HOMECOMING
I asked
my incarcerated
father during
a collect call from prison:
where did they bring me
home after I was born?
He told me they brought me
to a little puke green house
at the top of a hill.
My mother would walk
up and down the hill
when I was weeks overdue
in an effort to muscle me out
of my first favorite hiding place.
When they extracted me,
kicking, screaming
and unjustly circumcised,
they brought me up there,
to their little puke green house.
My Dad could only remember
sad memories of a marriage
in crisis when it had
barely gotten started.
When they brought me home,
it was too much for my Dad,
who retreated back into
heroin and crime and prison,
a ghost of a home broken,
where a plaque always
hung on the wall as
a way to torture me
with a painful old cliche—home is where the heart is.

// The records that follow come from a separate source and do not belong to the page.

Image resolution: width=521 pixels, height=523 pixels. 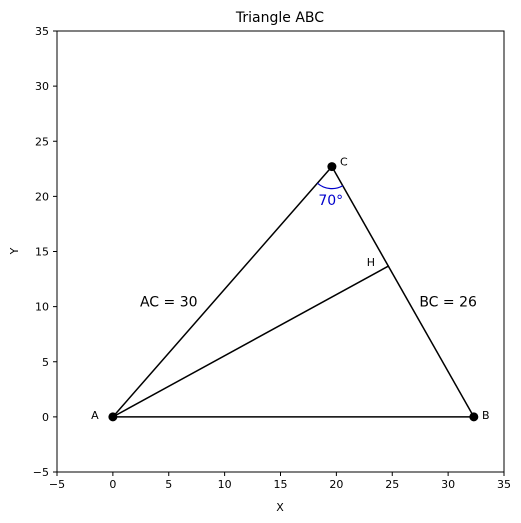 What do you see at coordinates (403, 292) in the screenshot?
I see `segment-bc` at bounding box center [403, 292].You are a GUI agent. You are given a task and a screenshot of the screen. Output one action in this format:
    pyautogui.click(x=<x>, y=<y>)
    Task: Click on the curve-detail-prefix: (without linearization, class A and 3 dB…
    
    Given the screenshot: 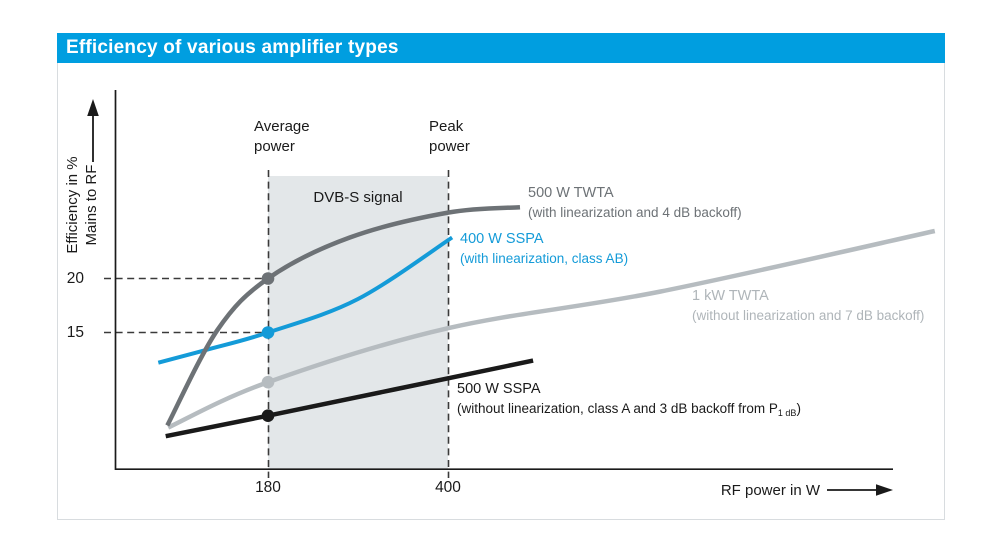 What is the action you would take?
    pyautogui.click(x=618, y=408)
    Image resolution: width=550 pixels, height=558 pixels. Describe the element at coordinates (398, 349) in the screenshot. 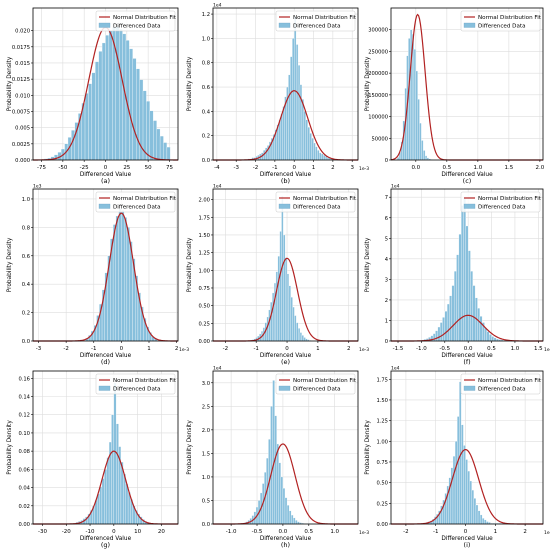

I see `x-tick-label: -1.5` at that location.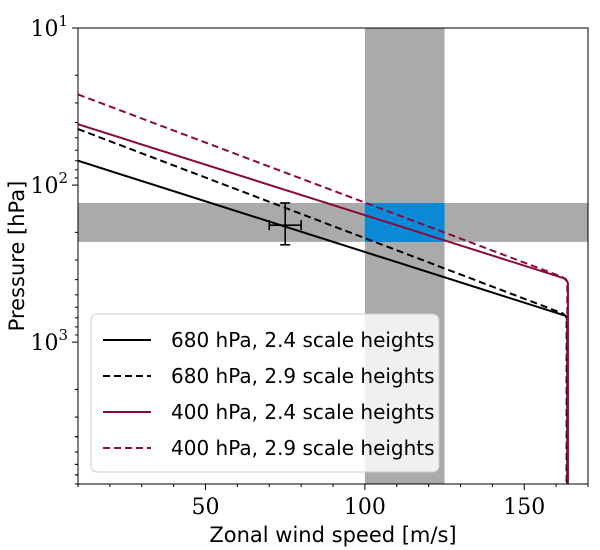 The height and width of the screenshot is (550, 600). I want to click on y-axis-label: Pressure [hPa], so click(17, 256).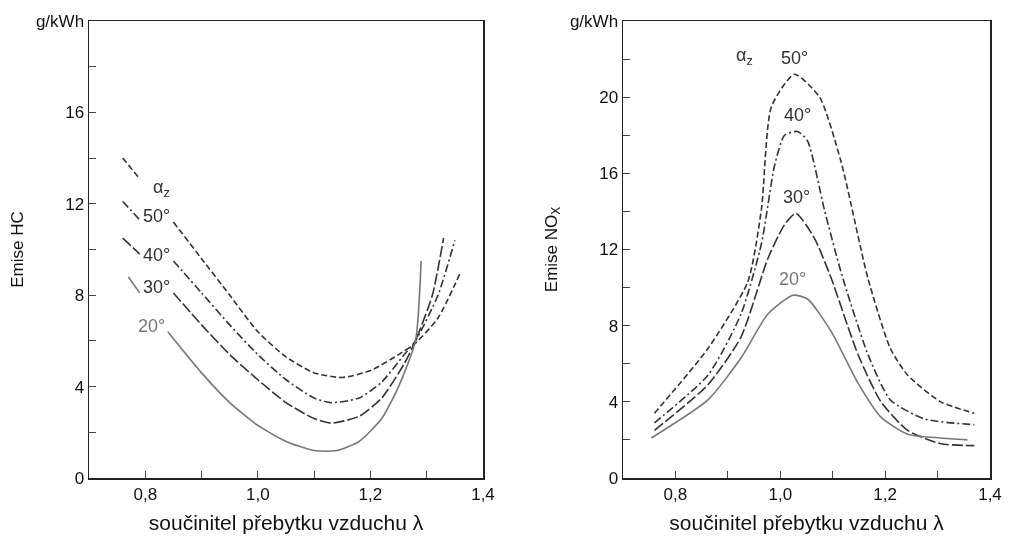 This screenshot has height=552, width=1014. What do you see at coordinates (609, 98) in the screenshot?
I see `y-tick-label: 20` at bounding box center [609, 98].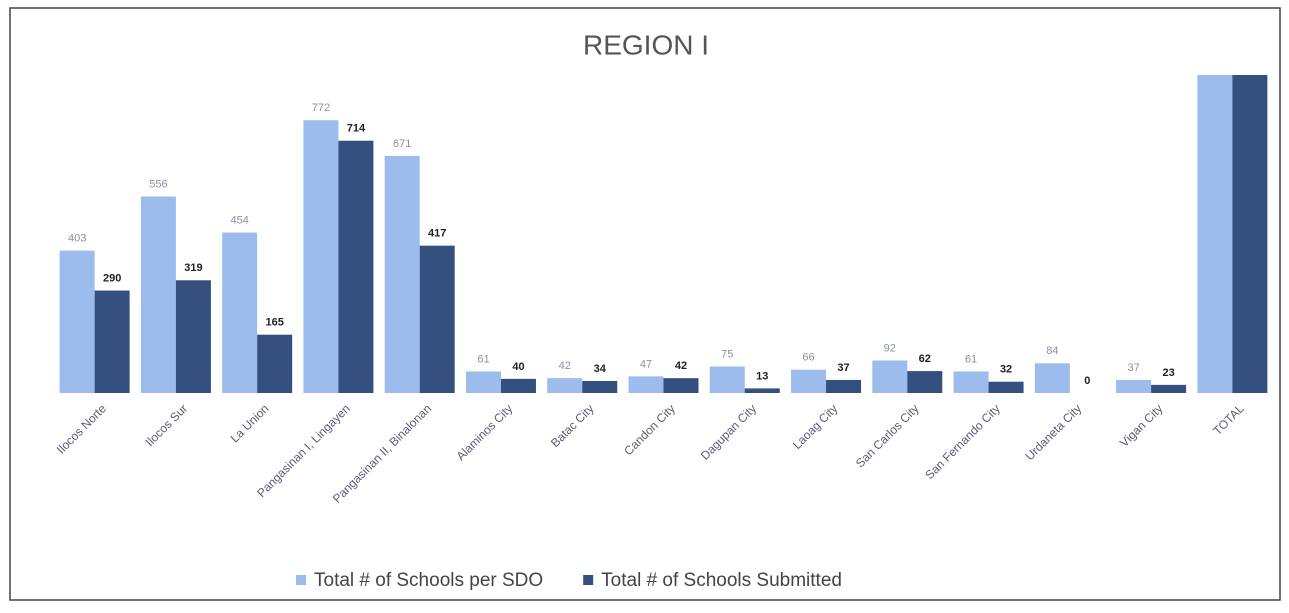  Describe the element at coordinates (646, 364) in the screenshot. I see `data-label: 47` at that location.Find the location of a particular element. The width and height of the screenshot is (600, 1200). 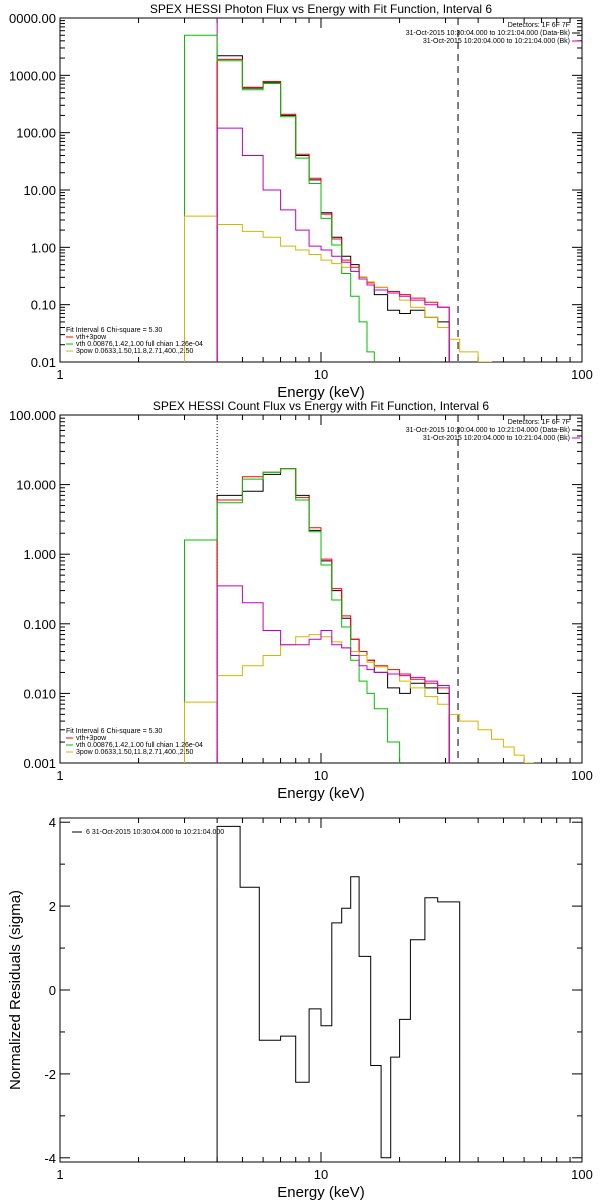

y-tick-label: 0.01 is located at coordinates (44, 362).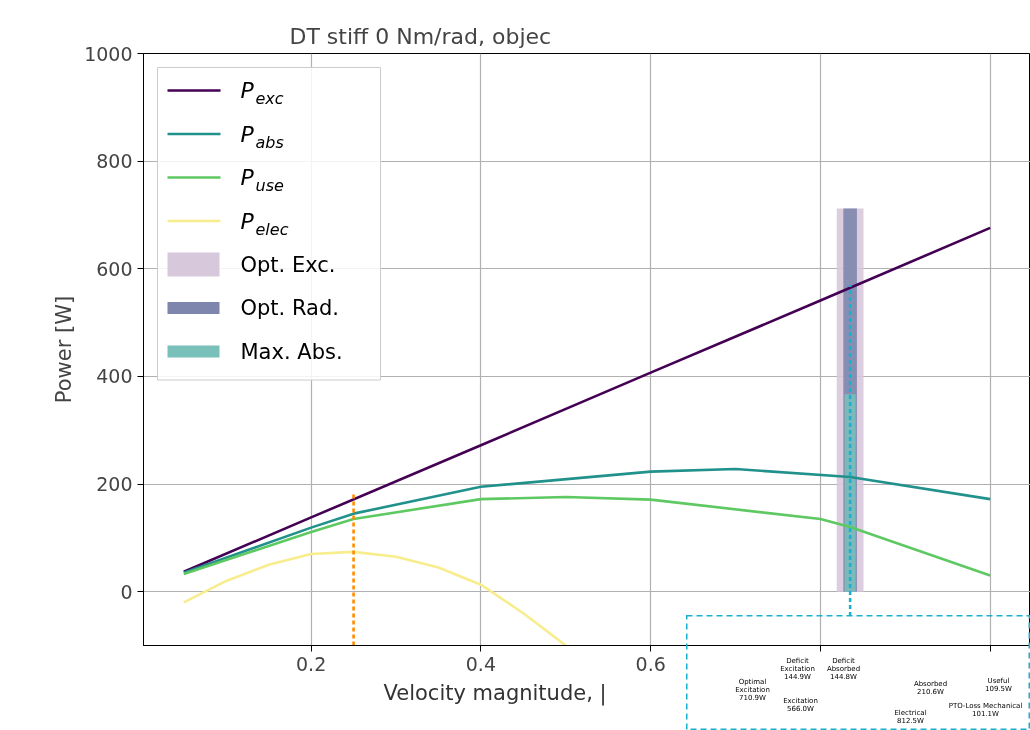 The height and width of the screenshot is (730, 1030). What do you see at coordinates (312, 664) in the screenshot?
I see `x-tick-label: 0.2` at bounding box center [312, 664].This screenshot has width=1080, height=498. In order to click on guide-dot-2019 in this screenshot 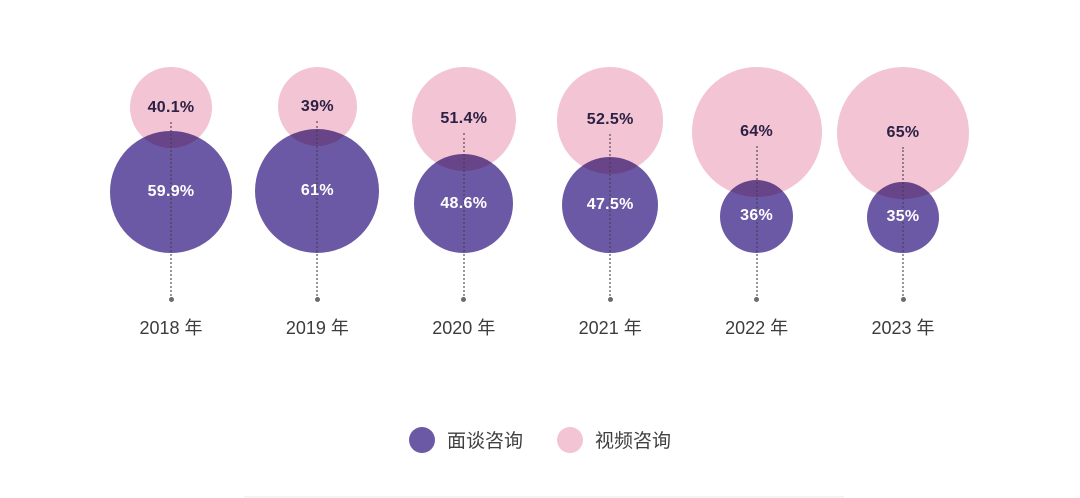, I will do `click(317, 300)`.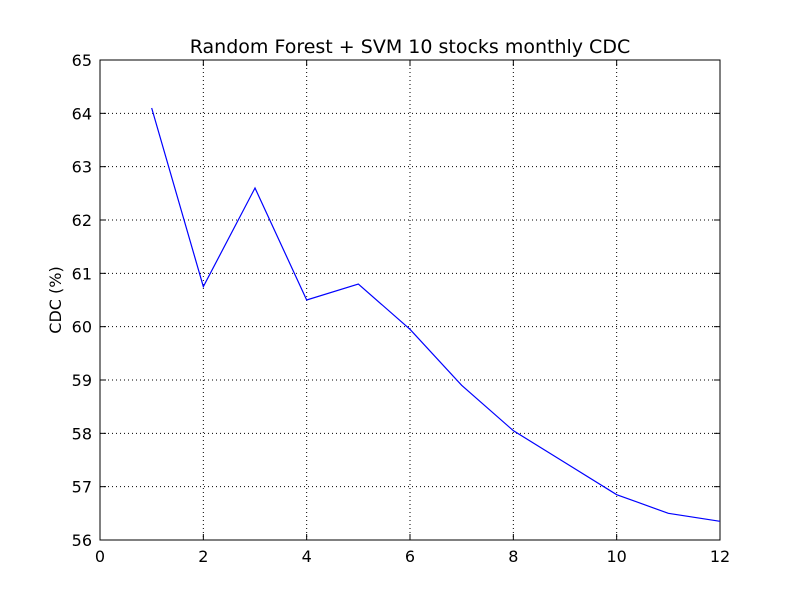 The image size is (800, 600). I want to click on x-tick-label: 2, so click(203, 556).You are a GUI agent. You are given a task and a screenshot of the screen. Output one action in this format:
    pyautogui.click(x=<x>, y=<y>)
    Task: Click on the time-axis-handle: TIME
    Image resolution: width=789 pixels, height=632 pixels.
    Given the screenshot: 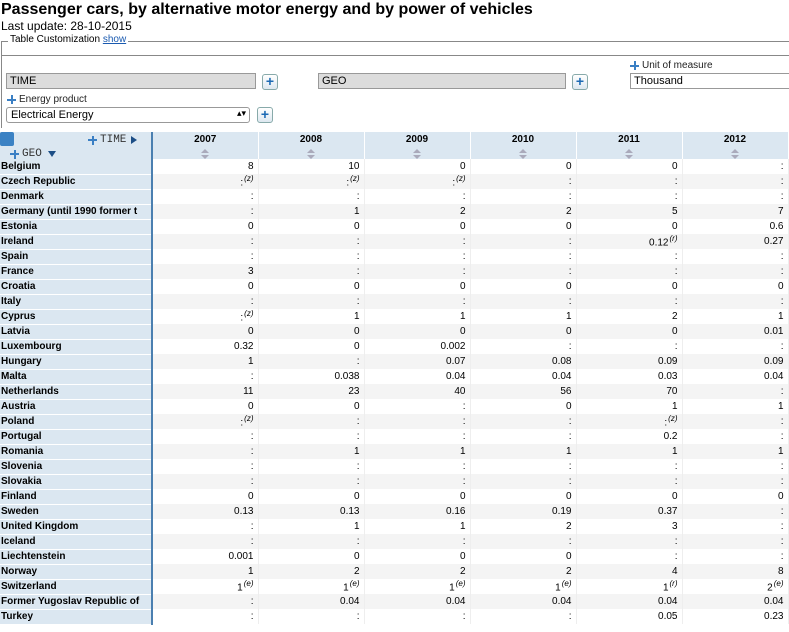 What is the action you would take?
    pyautogui.click(x=113, y=140)
    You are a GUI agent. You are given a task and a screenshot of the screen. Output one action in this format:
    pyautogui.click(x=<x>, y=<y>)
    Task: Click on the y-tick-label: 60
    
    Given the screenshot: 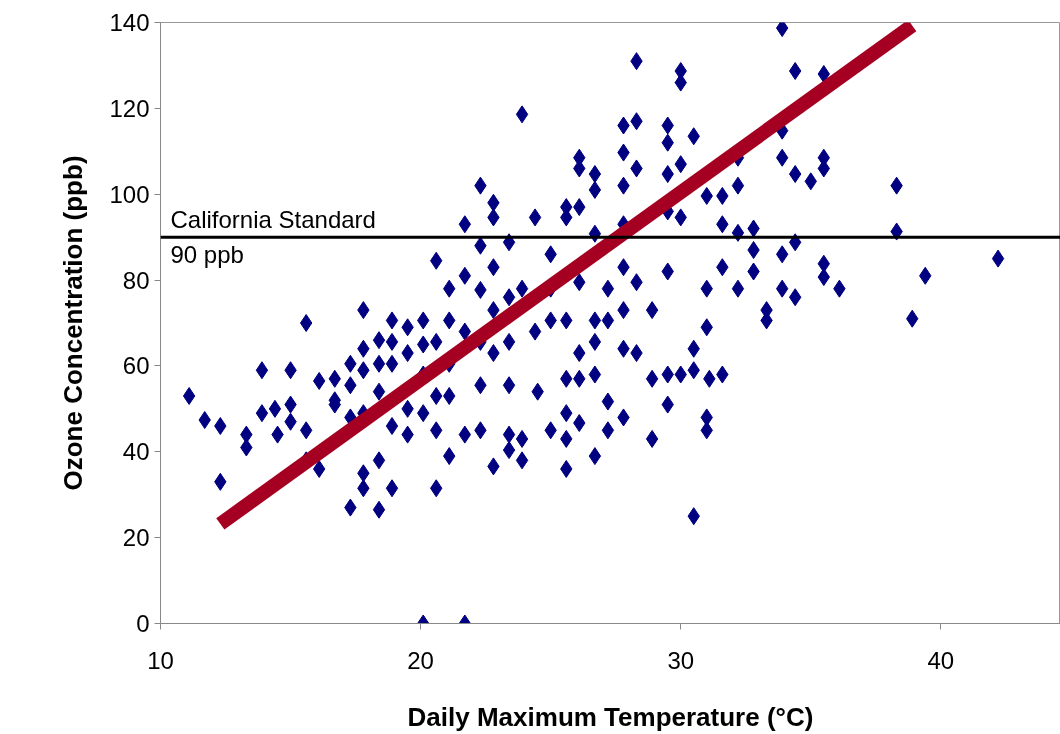 What is the action you would take?
    pyautogui.click(x=136, y=366)
    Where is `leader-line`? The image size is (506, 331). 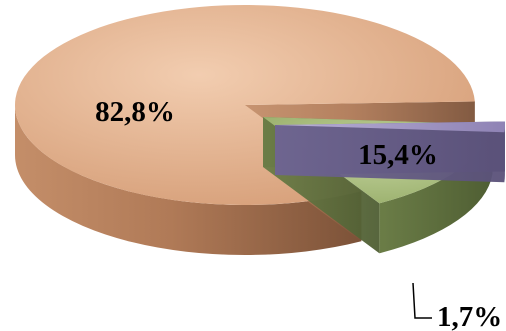
leader-line is located at coordinates (422, 300).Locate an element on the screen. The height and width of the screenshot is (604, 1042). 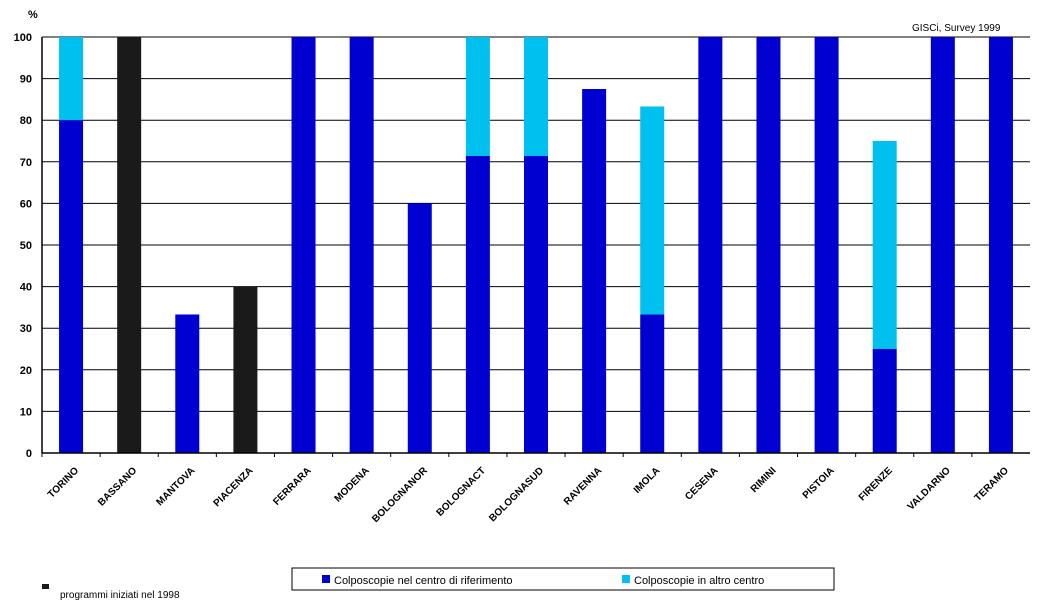
highlight-legend: programmi iniziati nel 1998 is located at coordinates (111, 592).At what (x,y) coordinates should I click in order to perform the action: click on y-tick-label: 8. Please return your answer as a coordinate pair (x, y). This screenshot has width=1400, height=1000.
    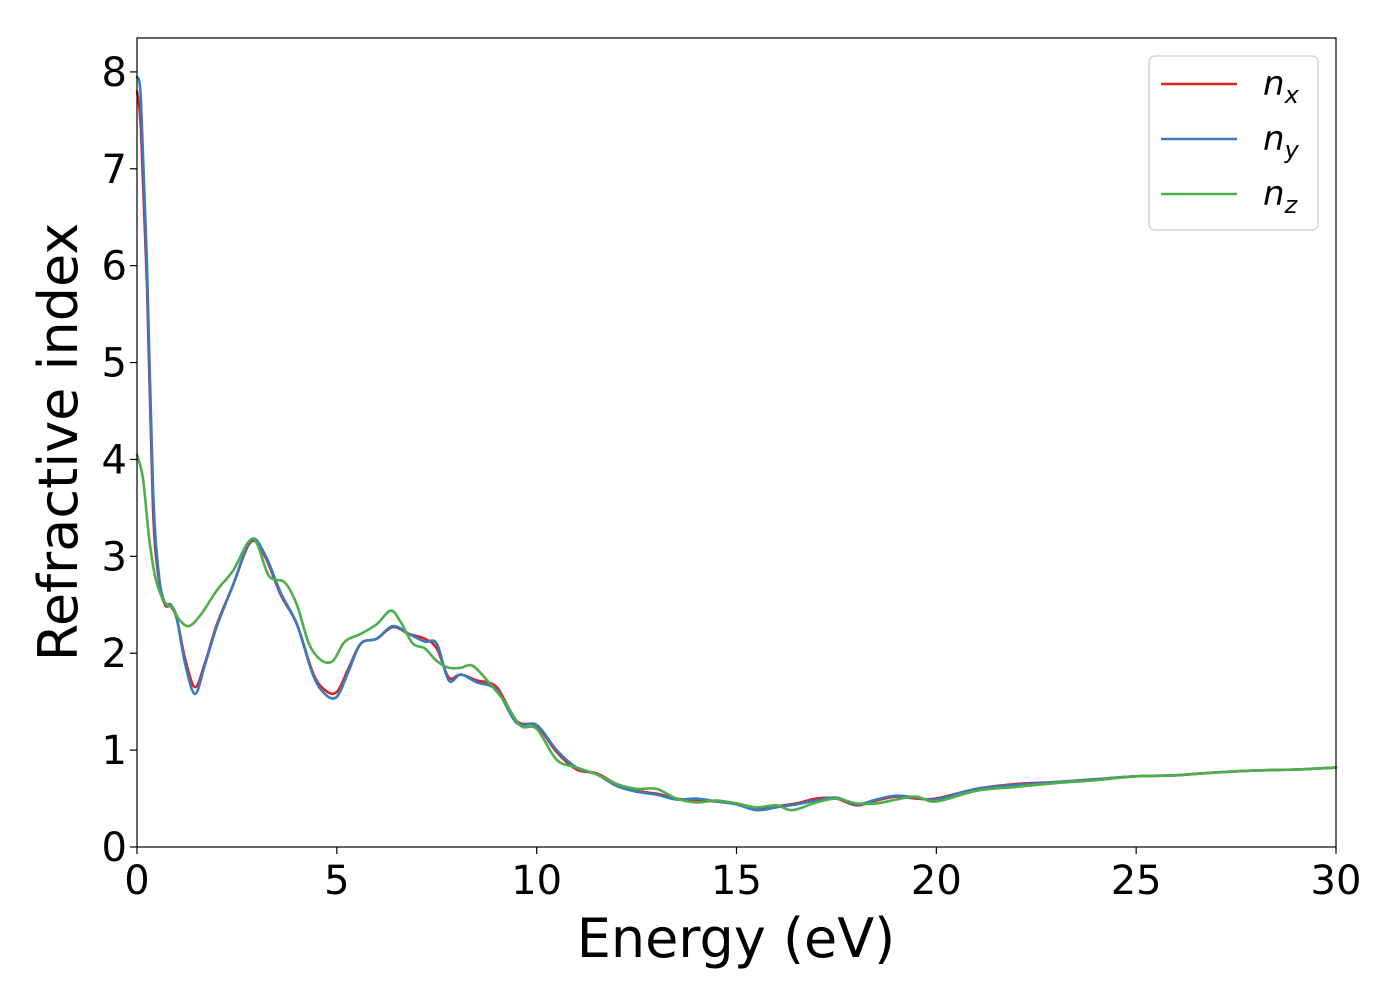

Kevin Ridgeway is the author of Too Young to Know (Stubborn Mule Press, 2019), Invasion of the Shadow People (Luchador Press, 2022) and Death of the Coppertone Girl (Luchador Press, 2025). His work has appeared in Hiram Poetry Review, New York Quarterly, Paterson Literary Review, Gargoyle, Slipstream, Chiron Review, Nerve Cowboy, Heavy Feather Review, San Pedro River Review and Trailer Park Quarterly, among others. A Pushcart Prize and Best of the Net nominee, he lives and writes in Long Beach, California.